#### [Problem to solve]
Reproduce the material below with every "GUI agent" changed to "interface agent" and everything else left untouched.

--- START Data to process ---

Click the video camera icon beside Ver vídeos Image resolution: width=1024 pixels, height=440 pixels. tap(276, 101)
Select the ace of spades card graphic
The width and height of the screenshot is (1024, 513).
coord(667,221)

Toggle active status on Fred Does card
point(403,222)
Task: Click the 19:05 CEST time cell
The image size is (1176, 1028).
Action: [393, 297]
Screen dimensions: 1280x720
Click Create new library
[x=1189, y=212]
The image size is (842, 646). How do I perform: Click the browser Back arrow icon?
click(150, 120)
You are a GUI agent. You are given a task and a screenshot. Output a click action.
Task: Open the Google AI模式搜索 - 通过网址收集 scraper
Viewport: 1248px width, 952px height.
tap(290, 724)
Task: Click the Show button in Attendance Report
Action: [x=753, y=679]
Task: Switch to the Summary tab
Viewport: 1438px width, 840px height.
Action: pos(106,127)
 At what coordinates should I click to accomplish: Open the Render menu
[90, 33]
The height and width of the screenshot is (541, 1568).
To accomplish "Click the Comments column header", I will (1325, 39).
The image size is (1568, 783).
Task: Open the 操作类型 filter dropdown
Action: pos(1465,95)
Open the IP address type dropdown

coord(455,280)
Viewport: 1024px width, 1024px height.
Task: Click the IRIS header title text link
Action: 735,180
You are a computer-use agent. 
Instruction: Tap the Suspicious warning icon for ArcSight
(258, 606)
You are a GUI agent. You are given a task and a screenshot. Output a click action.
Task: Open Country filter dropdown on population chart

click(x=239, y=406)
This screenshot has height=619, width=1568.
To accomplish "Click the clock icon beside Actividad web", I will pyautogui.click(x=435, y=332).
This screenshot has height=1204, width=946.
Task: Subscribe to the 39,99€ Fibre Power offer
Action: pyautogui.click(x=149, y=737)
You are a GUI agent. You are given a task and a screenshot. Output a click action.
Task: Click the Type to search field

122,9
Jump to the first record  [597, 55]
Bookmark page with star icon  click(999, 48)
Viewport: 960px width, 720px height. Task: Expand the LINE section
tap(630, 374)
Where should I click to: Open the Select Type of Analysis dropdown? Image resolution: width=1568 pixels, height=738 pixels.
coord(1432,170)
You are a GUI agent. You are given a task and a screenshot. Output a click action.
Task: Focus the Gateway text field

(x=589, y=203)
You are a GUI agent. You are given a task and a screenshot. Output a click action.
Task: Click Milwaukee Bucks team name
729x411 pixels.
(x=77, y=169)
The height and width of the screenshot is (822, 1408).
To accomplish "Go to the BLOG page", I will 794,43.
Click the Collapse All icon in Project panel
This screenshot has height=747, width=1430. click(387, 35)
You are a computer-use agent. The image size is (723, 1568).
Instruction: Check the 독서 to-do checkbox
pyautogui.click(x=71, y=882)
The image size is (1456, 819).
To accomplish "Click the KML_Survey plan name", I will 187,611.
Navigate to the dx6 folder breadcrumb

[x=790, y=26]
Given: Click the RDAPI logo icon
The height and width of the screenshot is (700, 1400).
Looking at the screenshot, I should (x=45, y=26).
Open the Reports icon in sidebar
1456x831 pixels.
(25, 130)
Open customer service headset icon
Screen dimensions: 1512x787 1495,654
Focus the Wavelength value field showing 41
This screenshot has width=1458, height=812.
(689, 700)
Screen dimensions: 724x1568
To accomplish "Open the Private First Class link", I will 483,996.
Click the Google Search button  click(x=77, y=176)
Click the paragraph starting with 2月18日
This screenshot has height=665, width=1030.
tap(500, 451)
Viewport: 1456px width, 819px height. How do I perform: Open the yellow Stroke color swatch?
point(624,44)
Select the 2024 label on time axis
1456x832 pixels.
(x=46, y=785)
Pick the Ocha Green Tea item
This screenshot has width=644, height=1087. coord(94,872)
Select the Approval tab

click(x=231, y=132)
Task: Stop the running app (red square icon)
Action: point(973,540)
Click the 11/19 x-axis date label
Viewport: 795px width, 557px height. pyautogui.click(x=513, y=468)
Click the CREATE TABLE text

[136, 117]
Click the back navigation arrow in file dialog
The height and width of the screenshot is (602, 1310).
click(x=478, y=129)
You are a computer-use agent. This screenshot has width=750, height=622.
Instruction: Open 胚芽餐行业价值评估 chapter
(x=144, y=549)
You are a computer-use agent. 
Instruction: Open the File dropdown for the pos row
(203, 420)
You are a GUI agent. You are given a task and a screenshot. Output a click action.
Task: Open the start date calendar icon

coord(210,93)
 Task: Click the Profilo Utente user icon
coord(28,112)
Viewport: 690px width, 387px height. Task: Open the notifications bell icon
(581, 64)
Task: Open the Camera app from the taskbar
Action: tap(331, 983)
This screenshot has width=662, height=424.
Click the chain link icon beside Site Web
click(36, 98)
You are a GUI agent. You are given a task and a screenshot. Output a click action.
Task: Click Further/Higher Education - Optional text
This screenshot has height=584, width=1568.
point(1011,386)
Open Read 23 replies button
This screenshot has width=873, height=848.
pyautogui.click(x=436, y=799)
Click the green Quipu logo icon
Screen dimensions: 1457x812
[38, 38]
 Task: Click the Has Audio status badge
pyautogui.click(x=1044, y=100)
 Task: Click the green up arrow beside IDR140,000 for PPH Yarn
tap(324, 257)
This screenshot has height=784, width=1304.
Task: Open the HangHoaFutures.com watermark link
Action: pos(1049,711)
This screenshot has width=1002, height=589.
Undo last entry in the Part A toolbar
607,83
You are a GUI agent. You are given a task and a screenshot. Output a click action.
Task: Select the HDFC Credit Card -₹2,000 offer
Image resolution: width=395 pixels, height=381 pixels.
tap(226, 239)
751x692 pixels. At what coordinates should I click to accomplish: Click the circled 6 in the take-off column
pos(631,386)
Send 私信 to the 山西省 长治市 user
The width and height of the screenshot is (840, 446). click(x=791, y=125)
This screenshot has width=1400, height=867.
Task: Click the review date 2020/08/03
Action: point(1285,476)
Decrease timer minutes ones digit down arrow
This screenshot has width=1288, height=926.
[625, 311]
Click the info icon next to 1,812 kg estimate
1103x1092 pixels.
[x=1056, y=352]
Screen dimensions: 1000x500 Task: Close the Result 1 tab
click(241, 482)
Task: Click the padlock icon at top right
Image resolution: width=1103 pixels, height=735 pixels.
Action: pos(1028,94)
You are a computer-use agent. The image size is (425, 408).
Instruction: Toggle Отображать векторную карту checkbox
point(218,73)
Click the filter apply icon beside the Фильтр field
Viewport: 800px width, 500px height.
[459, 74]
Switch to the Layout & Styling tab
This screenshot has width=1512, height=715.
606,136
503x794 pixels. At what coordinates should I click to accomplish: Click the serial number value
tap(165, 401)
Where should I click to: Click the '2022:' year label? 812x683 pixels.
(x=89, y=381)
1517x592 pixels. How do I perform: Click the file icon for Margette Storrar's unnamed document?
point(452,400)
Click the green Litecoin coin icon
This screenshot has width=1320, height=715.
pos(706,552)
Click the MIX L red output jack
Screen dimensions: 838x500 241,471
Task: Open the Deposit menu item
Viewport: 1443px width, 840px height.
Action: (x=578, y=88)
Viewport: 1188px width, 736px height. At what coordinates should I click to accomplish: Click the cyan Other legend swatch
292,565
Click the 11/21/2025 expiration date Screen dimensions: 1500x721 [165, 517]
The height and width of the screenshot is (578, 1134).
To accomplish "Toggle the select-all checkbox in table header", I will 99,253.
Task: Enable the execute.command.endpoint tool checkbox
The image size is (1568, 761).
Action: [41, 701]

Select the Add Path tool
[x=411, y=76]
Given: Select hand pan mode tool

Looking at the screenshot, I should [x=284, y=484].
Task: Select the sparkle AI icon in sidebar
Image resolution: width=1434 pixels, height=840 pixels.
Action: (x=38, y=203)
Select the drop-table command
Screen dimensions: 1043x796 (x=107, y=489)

--- END Data to process ---

#### [Reply to the exercise]
Click the video camera icon beside Ver vídeos Image resolution: width=1024 pixels, height=440 pixels. tap(276, 101)
Select the ace of spades card graphic
The width and height of the screenshot is (1024, 513).
coord(667,221)

Toggle active status on Fred Does card
point(403,222)
Task: Click the 19:05 CEST time cell
The image size is (1176, 1028).
Action: [393, 297]
Screen dimensions: 1280x720
Click Create new library
[x=1189, y=212]
The image size is (842, 646). How do I perform: Click the browser Back arrow icon?
click(150, 120)
You are a interface agent. You are given a task and a screenshot. Output a click action.
Task: Open the Google AI模式搜索 - 通过网址收集 scraper
Viewport: 1248px width, 952px height.
tap(290, 724)
Task: Click the Show button in Attendance Report
Action: [x=753, y=679]
Task: Switch to the Summary tab
Viewport: 1438px width, 840px height.
Action: pos(106,127)
 At what coordinates should I click to accomplish: Open the Render menu
[90, 33]
The height and width of the screenshot is (541, 1568).
To accomplish "Click the Comments column header", I will (1325, 39).
The image size is (1568, 783).
Task: Open the 操作类型 filter dropdown
Action: pos(1465,95)
Open the IP address type dropdown

coord(455,280)
Viewport: 1024px width, 1024px height.
Task: Click the IRIS header title text link
Action: 735,180
You are a computer-use agent. 
Instruction: Tap the Suspicious warning icon for ArcSight
(258, 606)
You are a interface agent. You are given a task and a screenshot. Output a click action.
Task: Open Country filter dropdown on population chart

click(x=239, y=406)
This screenshot has height=619, width=1568.
To accomplish "Click the clock icon beside Actividad web", I will pyautogui.click(x=435, y=332).
This screenshot has height=1204, width=946.
Task: Subscribe to the 39,99€ Fibre Power offer
Action: pyautogui.click(x=149, y=737)
You are a interface agent. You are given a task and a screenshot. Output a click action.
Task: Click the Type to search field

122,9
Jump to the first record  [597, 55]
Bookmark page with star icon  click(999, 48)
Viewport: 960px width, 720px height. Task: Expand the LINE section
tap(630, 374)
Where should I click to: Open the Select Type of Analysis dropdown? Image resolution: width=1568 pixels, height=738 pixels.
coord(1432,170)
You are a interface agent. You are given a task and a screenshot. Output a click action.
Task: Focus the Gateway text field

(x=589, y=203)
You are a interface agent. You are given a task and a screenshot. Output a click action.
Task: Click Milwaukee Bucks team name
729x411 pixels.
(x=77, y=169)
The height and width of the screenshot is (822, 1408).
To accomplish "Go to the BLOG page", I will 794,43.
Click the Collapse All icon in Project panel
This screenshot has height=747, width=1430. click(387, 35)
You are a computer-use agent. The image size is (723, 1568).
Instruction: Check the 독서 to-do checkbox
pyautogui.click(x=71, y=882)
The image size is (1456, 819).
To accomplish "Click the KML_Survey plan name", I will 187,611.
Navigate to the dx6 folder breadcrumb

[x=790, y=26]
Given: Click the RDAPI logo icon
The height and width of the screenshot is (700, 1400).
Looking at the screenshot, I should (x=45, y=26).
Open the Reports icon in sidebar
1456x831 pixels.
(25, 130)
Open customer service headset icon
Screen dimensions: 1512x787 1495,654
Focus the Wavelength value field showing 41
This screenshot has width=1458, height=812.
(689, 700)
Screen dimensions: 724x1568
To accomplish "Open the Private First Class link", I will 483,996.
Click the Google Search button  click(x=77, y=176)
Click the paragraph starting with 2月18日
This screenshot has height=665, width=1030.
tap(500, 451)
Viewport: 1456px width, 819px height. How do I perform: Open the yellow Stroke color swatch?
point(624,44)
Select the 2024 label on time axis
1456x832 pixels.
(x=46, y=785)
Pick the Ocha Green Tea item
This screenshot has width=644, height=1087. coord(94,872)
Select the Approval tab

click(x=231, y=132)
Task: Stop the running app (red square icon)
Action: point(973,540)
Click the 11/19 x-axis date label
Viewport: 795px width, 557px height. pyautogui.click(x=513, y=468)
Click the CREATE TABLE text

[136, 117]
Click the back navigation arrow in file dialog
The height and width of the screenshot is (602, 1310).
click(x=478, y=129)
You are a computer-use agent. This screenshot has width=750, height=622.
Instruction: Open 胚芽餐行业价值评估 chapter
(x=144, y=549)
You are a computer-use agent. 
Instruction: Open the File dropdown for the pos row
(203, 420)
You are a interface agent. You are given a task and a screenshot. Output a click action.
Task: Open the start date calendar icon

coord(210,93)
 Task: Click the Profilo Utente user icon
coord(28,112)
Viewport: 690px width, 387px height. Task: Open the notifications bell icon
(581, 64)
Task: Open the Camera app from the taskbar
Action: tap(331, 983)
This screenshot has width=662, height=424.
Click the chain link icon beside Site Web
click(36, 98)
You are a interface agent. You are given a task and a screenshot. Output a click action.
Task: Click Further/Higher Education - Optional text
This screenshot has height=584, width=1568.
point(1011,386)
Open Read 23 replies button
This screenshot has width=873, height=848.
pyautogui.click(x=436, y=799)
Click the green Quipu logo icon
Screen dimensions: 1457x812
[38, 38]
 Task: Click the Has Audio status badge
pyautogui.click(x=1044, y=100)
 Task: Click the green up arrow beside IDR140,000 for PPH Yarn
tap(324, 257)
This screenshot has height=784, width=1304.
Task: Open the HangHoaFutures.com watermark link
Action: pos(1049,711)
This screenshot has width=1002, height=589.
Undo last entry in the Part A toolbar
607,83
You are a interface agent. You are given a task and a screenshot. Output a click action.
Task: Select the HDFC Credit Card -₹2,000 offer
Image resolution: width=395 pixels, height=381 pixels.
tap(226, 239)
751x692 pixels. At what coordinates should I click to accomplish: Click the circled 6 in the take-off column
pos(631,386)
Send 私信 to the 山西省 长治市 user
The width and height of the screenshot is (840, 446). click(x=791, y=125)
This screenshot has width=1400, height=867.
Task: Click the review date 2020/08/03
Action: point(1285,476)
Decrease timer minutes ones digit down arrow
This screenshot has width=1288, height=926.
[625, 311]
Click the info icon next to 1,812 kg estimate
1103x1092 pixels.
[x=1056, y=352]
Screen dimensions: 1000x500 Task: Close the Result 1 tab
click(241, 482)
Task: Click the padlock icon at top right
Image resolution: width=1103 pixels, height=735 pixels.
Action: pos(1028,94)
You are a computer-use agent. The image size is (425, 408).
Instruction: Toggle Отображать векторную карту checkbox
point(218,73)
Click the filter apply icon beside the Фильтр field
Viewport: 800px width, 500px height.
[459, 74]
Switch to the Layout & Styling tab
This screenshot has width=1512, height=715.
606,136
503x794 pixels. At what coordinates should I click to accomplish: Click the serial number value
tap(165, 401)
Where should I click to: Click the '2022:' year label? 812x683 pixels.
(x=89, y=381)
1517x592 pixels. How do I perform: Click the file icon for Margette Storrar's unnamed document?
point(452,400)
Click the green Litecoin coin icon
This screenshot has width=1320, height=715.
pos(706,552)
Click the MIX L red output jack
Screen dimensions: 838x500 241,471
Task: Open the Deposit menu item
Viewport: 1443px width, 840px height.
Action: (x=578, y=88)
Viewport: 1188px width, 736px height. At what coordinates should I click to accomplish: Click the cyan Other legend swatch
292,565
Click the 11/21/2025 expiration date Screen dimensions: 1500x721 [165, 517]
The height and width of the screenshot is (578, 1134).
To accomplish "Toggle the select-all checkbox in table header", I will 99,253.
Task: Enable the execute.command.endpoint tool checkbox
The image size is (1568, 761).
Action: [41, 701]

Select the Add Path tool
[x=411, y=76]
Given: Select hand pan mode tool

Looking at the screenshot, I should [x=284, y=484].
Task: Select the sparkle AI icon in sidebar
Image resolution: width=1434 pixels, height=840 pixels.
Action: (x=38, y=203)
Select the drop-table command
Screen dimensions: 1043x796 (x=107, y=489)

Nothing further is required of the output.